:: SUPPLIED PASSAGE ::
>>>

Given that financial liberalisation allowed a significant increase in the growth rate of credit, what do we know about the allocation of that increased credit amongst different sectors of the economy? Graph 4 provides some information on this point. It shows the credit extended to various borrower classes as a share of GDP from 1977/78 to 1991/92. The graph shows prior to 1983/84 the rates of growth in the ratios of personal lending, housing lending and business lending to GDP were all similar and did not vary greatly through time. In 1984/85 this pattern began to change. The ratio of housing credit to GDP increases at a slightly faster rate than previously was the case while the ratio of business credit to GDP increases at a much faster rate. In 1983/84 the ratio of business credit to GDP equalled 0.31 but by 1990/91 it had increased to 0.57 per cent. In contrast, the ratio of personal credit to GDP declined after deregulation. This in part reflects classification error. Due to rationing induced by the regulations, small businesses may have substituted “personal credit” for “business credit”. In the deregulated environment the need to do this was removed. The graph suggests that the regulation of financial intermediaries placed considerable constraints on the ability of business to borrow.

Graph 4: Credit by Sector
(per cent to GDP)
Graph 4: Credit by Sector

The increased willingness and ability of the banks to lend to business can also be seen in company balance sheets. Graph 5 shows the weighted average ratio of debt to the book value of assets for a stable sample of 110 large Australian companies over the period from 1973 to 1990[13]. The share of debt in company balance sheets remained relatively constant at a little over 50 per cent until the early 1980s. In 1980 the ratio stood at 0.52 but by 1989 it had increased to 0.66. The increase in corporate borrowing facilitated much faster growth in company balance sheets in the 1980s than had occurred in the 1970s. Over the 7 years to 1990 the average real growth rate in the aggregate size of the balance sheets of the 110 companies was nine per cent per annum. This compares with the an average real growth rate of 1.7 per cent per annum over the 10 years to 1983.

Graph 5: Ratio of Debt to Total Assets
Graph 5: Ratio of Debt to Total Assets

The second implication of deregulation is an increase in the proportion of risky loans made by banks. Provided that a bank is able to satisfactorily screen its customers, it is able to charge an interest rate sufficiently high on risky loans to earn a risk-adjusted rate of return commensurate with the rate of return on less risky lending. While data on the ex-ante risk characteristics of new bank loans is unavailable, some data on the ex-post bad debts expenses incurred by banks is available since 1980. Graph 6 shows the bad debt expenses of major banks as a percentage of their total assets[14]. Two points are made by this graph. First, the banks' bad debt expenses as a share of their total assets is counter-cyclical; the recessions in 1983 and 1990 both caused an increase in the bad debts ratio. This is hardly unexpected, as economic contractions cause an increase in business failures and loan defaults. The second point is that, abstracting from the business cycle, there has been, over the second half of the 1980s, an increase in the share of bad loans. In the six years to 1985, the bad debts expense as a share of total assets averaged less than 0.2 per cent. Over the five years to 1990 this average was over 0.4 per cent. This suggests that indeed, deregulation has led to banks financing more risky projects than was previously the case.

Graph 6: Major Banks' Bad Debts Expenses
(% of assets)

<<<

:: OBJECTIVE ::
Extend the passage on financial deregulation and bank lending, picking up right after its final line.

:: INFORMATION SHOWN ::

>>>

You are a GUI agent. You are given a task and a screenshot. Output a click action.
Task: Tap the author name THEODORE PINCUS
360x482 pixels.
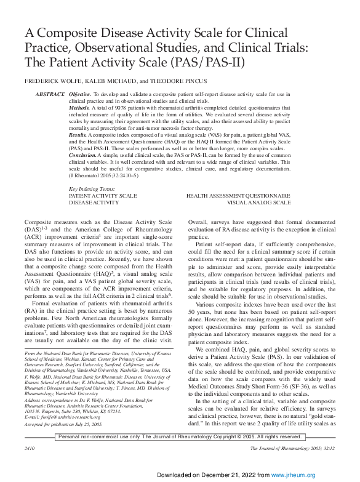180,81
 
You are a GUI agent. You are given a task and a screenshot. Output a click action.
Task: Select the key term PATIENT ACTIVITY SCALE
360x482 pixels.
103,195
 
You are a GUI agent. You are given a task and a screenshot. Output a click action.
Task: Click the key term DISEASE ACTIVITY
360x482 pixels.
94,202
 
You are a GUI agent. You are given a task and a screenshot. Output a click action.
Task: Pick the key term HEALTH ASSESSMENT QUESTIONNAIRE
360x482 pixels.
238,195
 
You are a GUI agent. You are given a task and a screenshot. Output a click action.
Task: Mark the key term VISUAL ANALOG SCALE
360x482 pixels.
258,202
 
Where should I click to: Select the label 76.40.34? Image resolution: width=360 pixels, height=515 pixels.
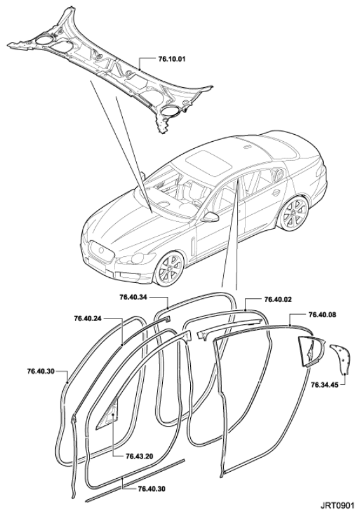(134, 298)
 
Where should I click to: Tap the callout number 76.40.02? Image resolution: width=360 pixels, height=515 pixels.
(278, 299)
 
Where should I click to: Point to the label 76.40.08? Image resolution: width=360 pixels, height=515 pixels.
(322, 315)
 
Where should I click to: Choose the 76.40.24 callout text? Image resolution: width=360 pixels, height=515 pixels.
(88, 318)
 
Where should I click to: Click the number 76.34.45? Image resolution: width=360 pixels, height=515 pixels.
(324, 385)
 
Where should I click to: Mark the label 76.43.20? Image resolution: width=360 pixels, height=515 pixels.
(139, 457)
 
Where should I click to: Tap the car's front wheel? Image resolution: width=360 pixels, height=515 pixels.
(169, 268)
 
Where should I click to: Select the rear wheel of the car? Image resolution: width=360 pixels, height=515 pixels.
(293, 214)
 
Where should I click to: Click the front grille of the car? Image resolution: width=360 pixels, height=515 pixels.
(102, 251)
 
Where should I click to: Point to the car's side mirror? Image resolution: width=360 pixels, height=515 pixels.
(211, 217)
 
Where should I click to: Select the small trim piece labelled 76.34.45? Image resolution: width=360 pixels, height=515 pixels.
(341, 359)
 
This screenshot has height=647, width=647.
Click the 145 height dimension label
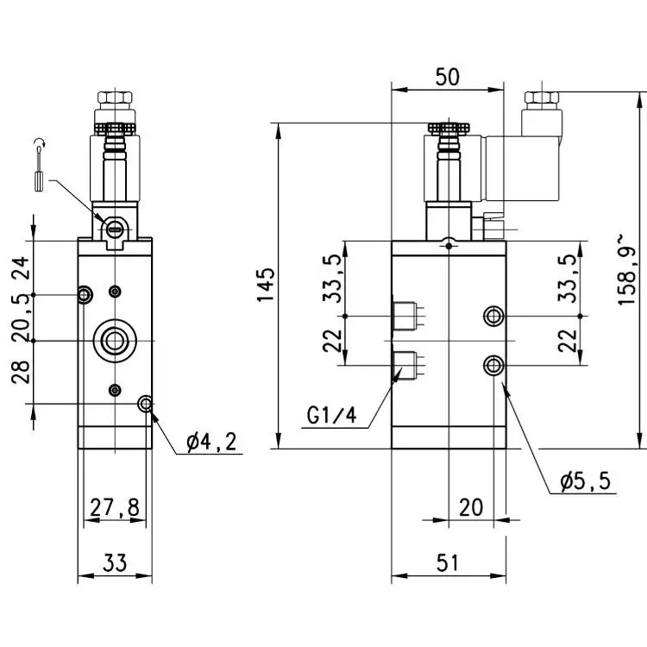(266, 285)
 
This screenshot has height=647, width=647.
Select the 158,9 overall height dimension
(627, 270)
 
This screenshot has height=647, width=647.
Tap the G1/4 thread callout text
(331, 415)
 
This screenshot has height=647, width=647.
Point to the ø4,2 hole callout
(211, 442)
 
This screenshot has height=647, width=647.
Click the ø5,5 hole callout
(585, 481)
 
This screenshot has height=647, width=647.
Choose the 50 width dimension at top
(447, 77)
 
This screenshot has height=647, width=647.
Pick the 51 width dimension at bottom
(447, 562)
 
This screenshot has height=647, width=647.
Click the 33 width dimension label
(115, 562)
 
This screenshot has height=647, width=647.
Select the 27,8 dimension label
(115, 507)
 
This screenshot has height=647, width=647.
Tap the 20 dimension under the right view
(471, 507)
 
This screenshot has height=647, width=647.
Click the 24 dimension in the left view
(21, 267)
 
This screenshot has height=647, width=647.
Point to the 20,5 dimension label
(21, 317)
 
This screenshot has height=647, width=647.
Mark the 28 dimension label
(21, 372)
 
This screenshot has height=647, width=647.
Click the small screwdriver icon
(39, 165)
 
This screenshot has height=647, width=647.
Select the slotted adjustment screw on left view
(114, 228)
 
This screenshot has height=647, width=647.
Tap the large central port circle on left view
(115, 341)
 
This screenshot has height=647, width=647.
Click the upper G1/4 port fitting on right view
(405, 316)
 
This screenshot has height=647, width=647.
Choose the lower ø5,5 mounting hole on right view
(493, 365)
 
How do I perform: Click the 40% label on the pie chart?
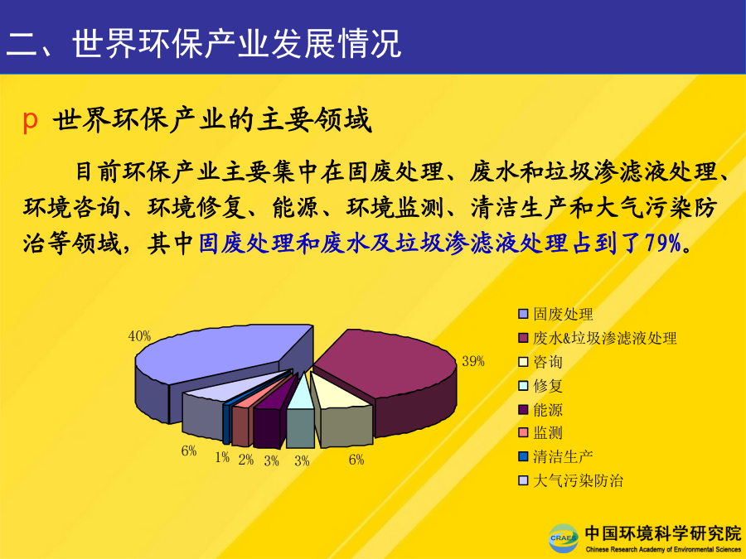(139, 336)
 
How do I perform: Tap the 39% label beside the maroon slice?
(473, 361)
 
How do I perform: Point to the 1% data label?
(222, 457)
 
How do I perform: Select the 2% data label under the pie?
(246, 459)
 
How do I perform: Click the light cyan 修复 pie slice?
(300, 413)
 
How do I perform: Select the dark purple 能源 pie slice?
(269, 418)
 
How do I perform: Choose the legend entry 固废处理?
(555, 314)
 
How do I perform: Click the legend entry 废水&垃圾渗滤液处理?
(598, 338)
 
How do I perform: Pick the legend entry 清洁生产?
(555, 457)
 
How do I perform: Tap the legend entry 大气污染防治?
(571, 480)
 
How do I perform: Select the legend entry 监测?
(540, 433)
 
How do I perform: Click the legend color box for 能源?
(523, 409)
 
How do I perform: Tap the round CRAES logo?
(564, 538)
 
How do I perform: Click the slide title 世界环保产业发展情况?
(236, 44)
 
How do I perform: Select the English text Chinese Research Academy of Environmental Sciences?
(663, 550)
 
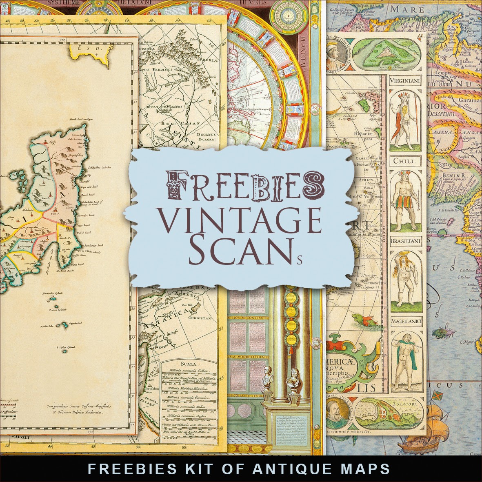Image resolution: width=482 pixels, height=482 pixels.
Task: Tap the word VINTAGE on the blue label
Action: [243, 221]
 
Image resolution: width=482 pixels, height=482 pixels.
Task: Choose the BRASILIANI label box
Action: [404, 241]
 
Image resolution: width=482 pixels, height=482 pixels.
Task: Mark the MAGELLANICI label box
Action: [404, 322]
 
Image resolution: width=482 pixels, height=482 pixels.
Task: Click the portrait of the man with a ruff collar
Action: [338, 413]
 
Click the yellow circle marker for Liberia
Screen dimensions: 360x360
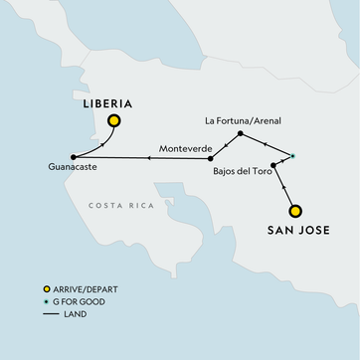[114, 121]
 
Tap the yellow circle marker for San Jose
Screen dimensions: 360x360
[295, 210]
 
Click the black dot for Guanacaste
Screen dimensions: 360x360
[74, 156]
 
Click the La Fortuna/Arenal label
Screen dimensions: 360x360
[243, 121]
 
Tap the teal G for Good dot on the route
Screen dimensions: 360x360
[291, 155]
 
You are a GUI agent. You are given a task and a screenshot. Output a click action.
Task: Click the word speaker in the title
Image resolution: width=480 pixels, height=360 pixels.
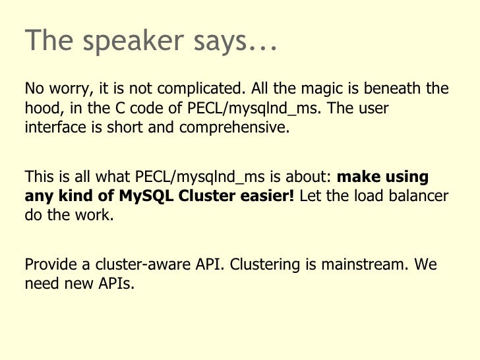point(133,42)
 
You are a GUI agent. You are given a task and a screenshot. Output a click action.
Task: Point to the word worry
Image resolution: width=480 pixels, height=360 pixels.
point(71,89)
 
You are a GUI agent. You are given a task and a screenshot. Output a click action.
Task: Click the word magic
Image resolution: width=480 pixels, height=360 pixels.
point(322,89)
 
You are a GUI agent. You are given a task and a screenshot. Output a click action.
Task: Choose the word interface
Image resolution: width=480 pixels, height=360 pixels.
point(55,127)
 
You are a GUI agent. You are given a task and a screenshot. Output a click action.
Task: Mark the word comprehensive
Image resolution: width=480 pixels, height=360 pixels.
point(234,128)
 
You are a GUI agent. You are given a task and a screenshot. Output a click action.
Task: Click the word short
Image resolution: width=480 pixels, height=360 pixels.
point(125,127)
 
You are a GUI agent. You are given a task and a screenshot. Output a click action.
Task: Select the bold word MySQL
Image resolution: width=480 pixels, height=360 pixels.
point(146,196)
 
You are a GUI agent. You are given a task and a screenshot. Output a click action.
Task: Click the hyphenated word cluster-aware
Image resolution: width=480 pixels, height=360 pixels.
point(142,264)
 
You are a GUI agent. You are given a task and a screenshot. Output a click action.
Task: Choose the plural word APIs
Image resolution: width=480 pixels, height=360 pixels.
point(116,284)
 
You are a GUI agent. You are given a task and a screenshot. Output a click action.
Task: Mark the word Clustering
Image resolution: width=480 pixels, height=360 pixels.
point(265,265)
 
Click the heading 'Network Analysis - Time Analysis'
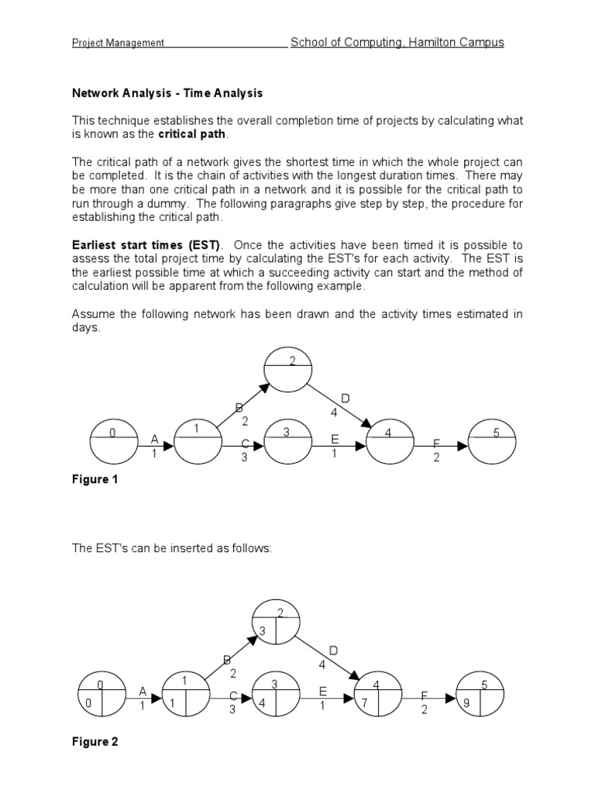(167, 93)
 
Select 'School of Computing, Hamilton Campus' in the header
(397, 43)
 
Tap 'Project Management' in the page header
(118, 43)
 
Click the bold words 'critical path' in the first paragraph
(192, 134)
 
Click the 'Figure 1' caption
(95, 479)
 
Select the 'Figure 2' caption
(95, 742)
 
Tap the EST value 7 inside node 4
(365, 704)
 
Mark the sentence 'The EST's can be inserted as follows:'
(172, 548)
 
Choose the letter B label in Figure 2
(227, 659)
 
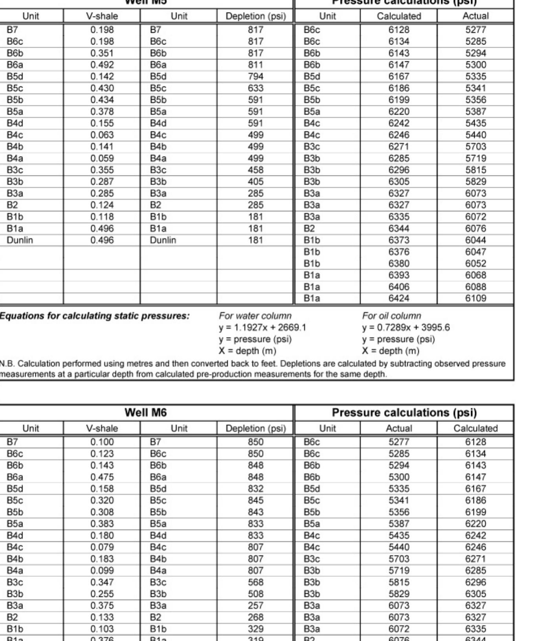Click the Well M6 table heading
pos(146,413)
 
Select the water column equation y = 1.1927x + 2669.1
pos(262,328)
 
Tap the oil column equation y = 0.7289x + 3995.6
pos(406,328)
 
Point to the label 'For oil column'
pos(391,316)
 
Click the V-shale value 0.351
pos(102,53)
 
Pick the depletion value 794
pos(255,76)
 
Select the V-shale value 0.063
pos(102,135)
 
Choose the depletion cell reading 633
pos(255,88)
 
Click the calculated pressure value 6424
pos(399,298)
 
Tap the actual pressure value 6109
pos(475,298)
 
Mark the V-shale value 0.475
pos(102,477)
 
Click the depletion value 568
pos(255,582)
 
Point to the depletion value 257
pos(255,606)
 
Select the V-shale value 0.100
pos(102,442)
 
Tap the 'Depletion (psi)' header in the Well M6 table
pos(255,428)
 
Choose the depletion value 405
pos(255,182)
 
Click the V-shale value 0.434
pos(102,100)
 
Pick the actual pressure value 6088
pos(475,287)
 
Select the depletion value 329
pos(255,629)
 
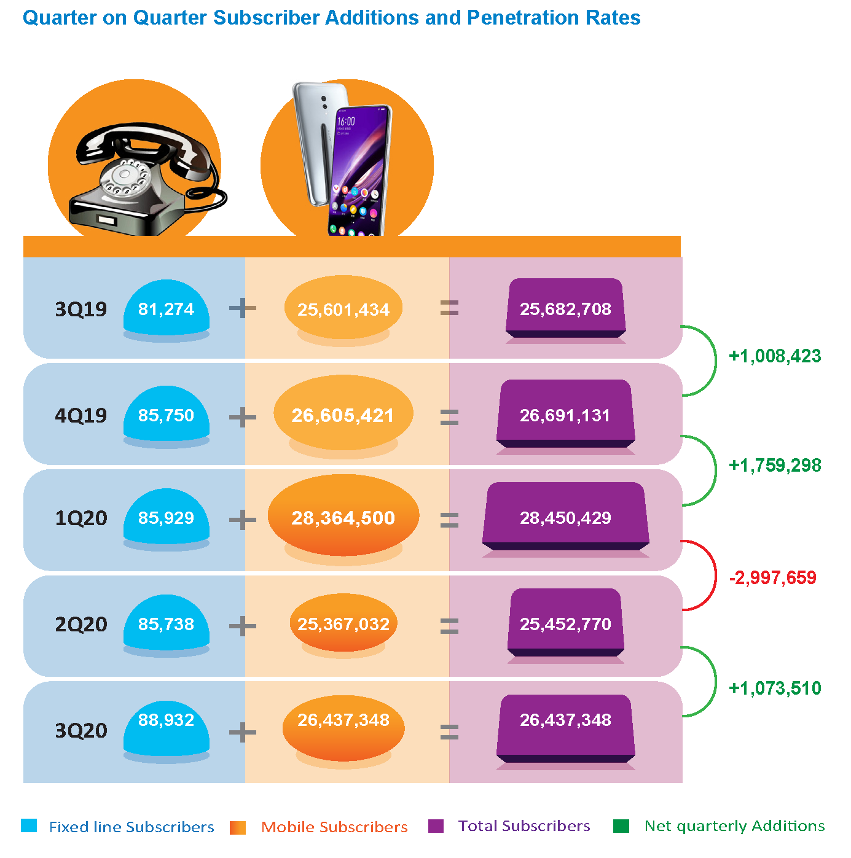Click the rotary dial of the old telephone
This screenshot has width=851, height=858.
[127, 179]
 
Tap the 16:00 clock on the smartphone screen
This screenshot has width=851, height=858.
[346, 122]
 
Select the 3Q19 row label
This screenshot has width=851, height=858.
[81, 309]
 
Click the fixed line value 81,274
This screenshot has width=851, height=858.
[166, 309]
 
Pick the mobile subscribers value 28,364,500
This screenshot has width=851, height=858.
[343, 518]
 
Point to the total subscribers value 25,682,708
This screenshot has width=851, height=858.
[565, 309]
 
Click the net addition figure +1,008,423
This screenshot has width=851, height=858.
[775, 356]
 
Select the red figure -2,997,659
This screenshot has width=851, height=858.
[772, 577]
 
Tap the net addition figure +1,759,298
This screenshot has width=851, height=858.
[775, 466]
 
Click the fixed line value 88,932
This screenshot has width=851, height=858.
[166, 720]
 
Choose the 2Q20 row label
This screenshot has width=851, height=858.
[81, 625]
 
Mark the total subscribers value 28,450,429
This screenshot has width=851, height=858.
[565, 518]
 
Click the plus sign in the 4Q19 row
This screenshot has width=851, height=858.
[243, 418]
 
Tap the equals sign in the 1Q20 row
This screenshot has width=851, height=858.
[449, 520]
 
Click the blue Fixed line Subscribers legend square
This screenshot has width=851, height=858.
[29, 825]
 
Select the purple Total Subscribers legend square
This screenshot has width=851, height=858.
[436, 826]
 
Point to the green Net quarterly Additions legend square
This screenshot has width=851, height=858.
[621, 826]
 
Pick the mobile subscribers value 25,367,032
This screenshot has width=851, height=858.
[343, 625]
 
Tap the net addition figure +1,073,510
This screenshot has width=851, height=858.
[775, 688]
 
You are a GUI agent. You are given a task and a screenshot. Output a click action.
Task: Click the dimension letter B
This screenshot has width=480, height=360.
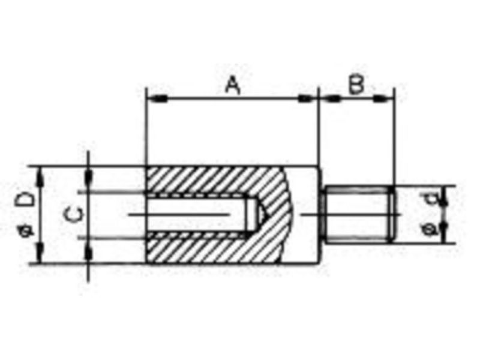tap(356, 83)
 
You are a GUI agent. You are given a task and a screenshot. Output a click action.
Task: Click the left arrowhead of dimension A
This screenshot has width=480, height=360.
tap(157, 98)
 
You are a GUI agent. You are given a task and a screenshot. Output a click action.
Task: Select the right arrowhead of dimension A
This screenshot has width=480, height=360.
tap(307, 98)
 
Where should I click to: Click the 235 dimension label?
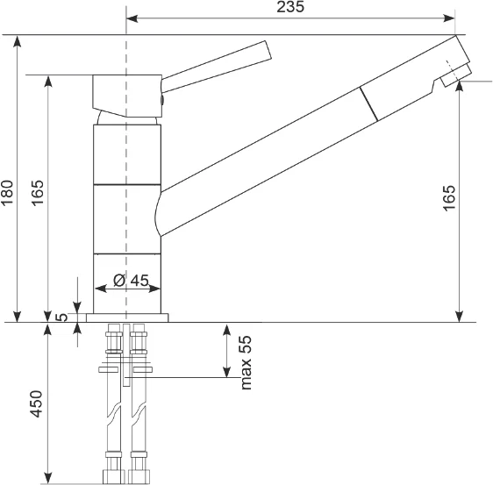point(290,7)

<<<

:: RESULT OF THIS TASK ::
Graph 6: Major Banks' Bad Debts Expenses

Another implication of financial liberalisation is an increase in competition[15]. This should be reflected in lower spreads between deposit and lending rates and an increase in the range of financial products available from intermediaries. Both of these outcomes appear to have occurred in Australia. Harper (1991) argues that following deregulation “banks developed a veritable cornucopia of new financial products and services” (page 69). These included a wider range of borrowing options and repayment plans, an increased availability of risk-management tools and a technology driven increase in the range of retail services. With respect to bank margins, the Reserve Bank of Australia (1992(a)) argues that the spread between the average lending rate and the average deposit rate has narrowed over the 1980s. The relaxation of the controls on entry also served to increase competition. The number of banking groups operating in Australia increased from 15 in 1983 to 34 in 1988 while the number of merchant banks increased from 48 to 111 over the same period (see Macfarlane (1991)).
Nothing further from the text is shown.